◆ **TASK DETAILS**: Output the whole listing exactly, except for the pictures in it.

◆ **ENTRIES SHOWN**:
******

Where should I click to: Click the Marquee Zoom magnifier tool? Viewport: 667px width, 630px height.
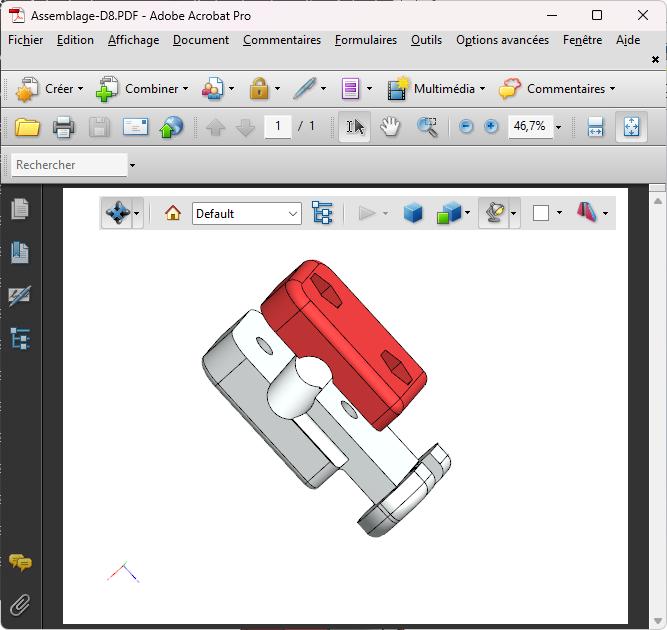coord(427,127)
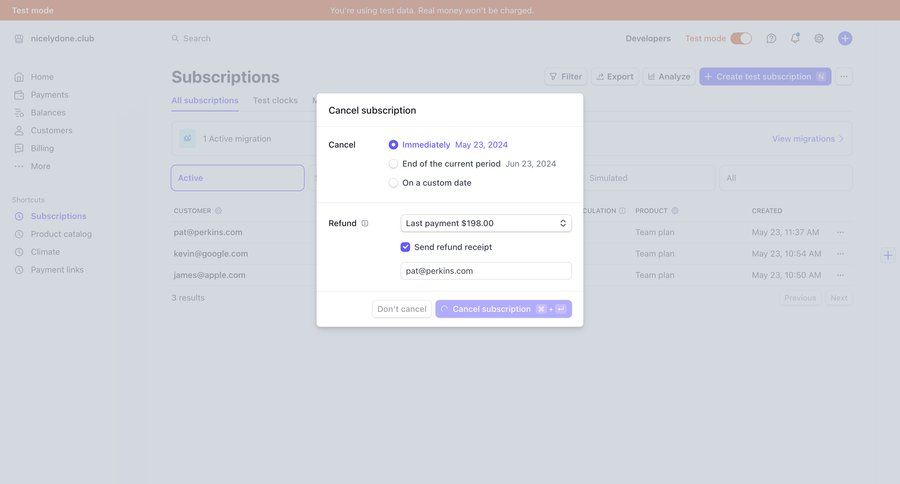Select the Immediately cancel option
This screenshot has width=900, height=484.
[394, 145]
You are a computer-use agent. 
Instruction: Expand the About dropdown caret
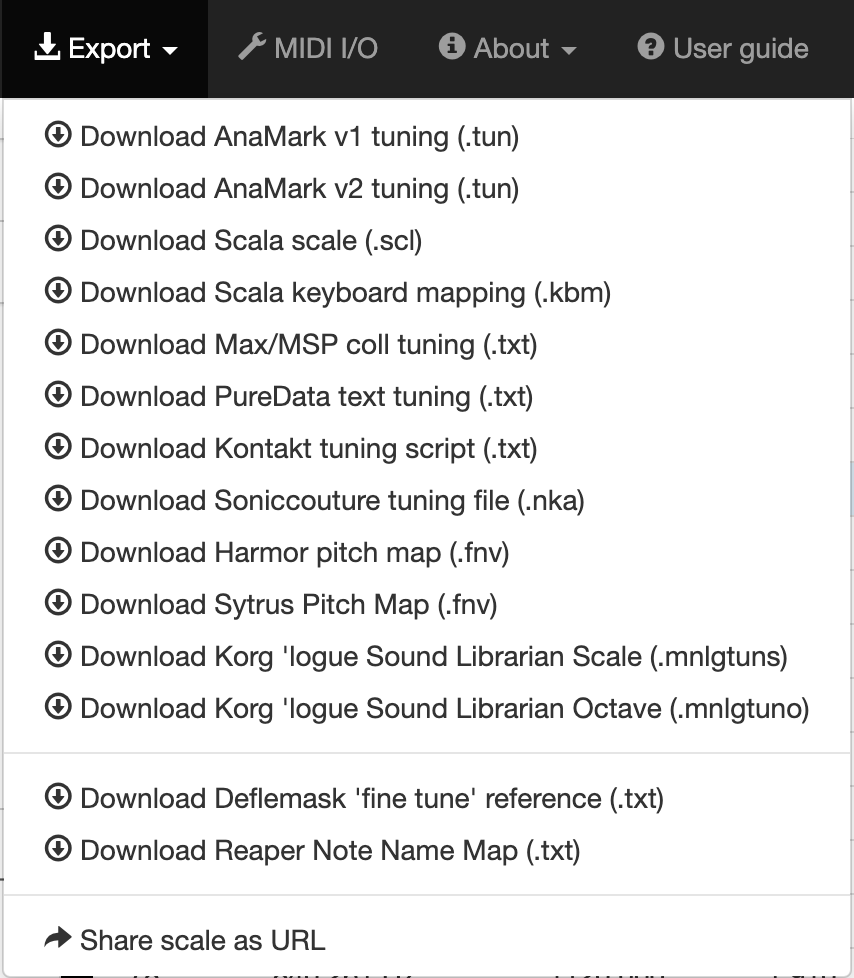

******

◆ **EXERCISE RESPONSE**:
Where should I click to: Click the Marquee Zoom magnifier tool? Viewport: 667px width, 630px height.
coord(427,127)
Select the Immediately cancel option
This screenshot has width=900, height=484.
[394, 145]
You are a computer-use agent. 
Instruction: Expand the About dropdown caret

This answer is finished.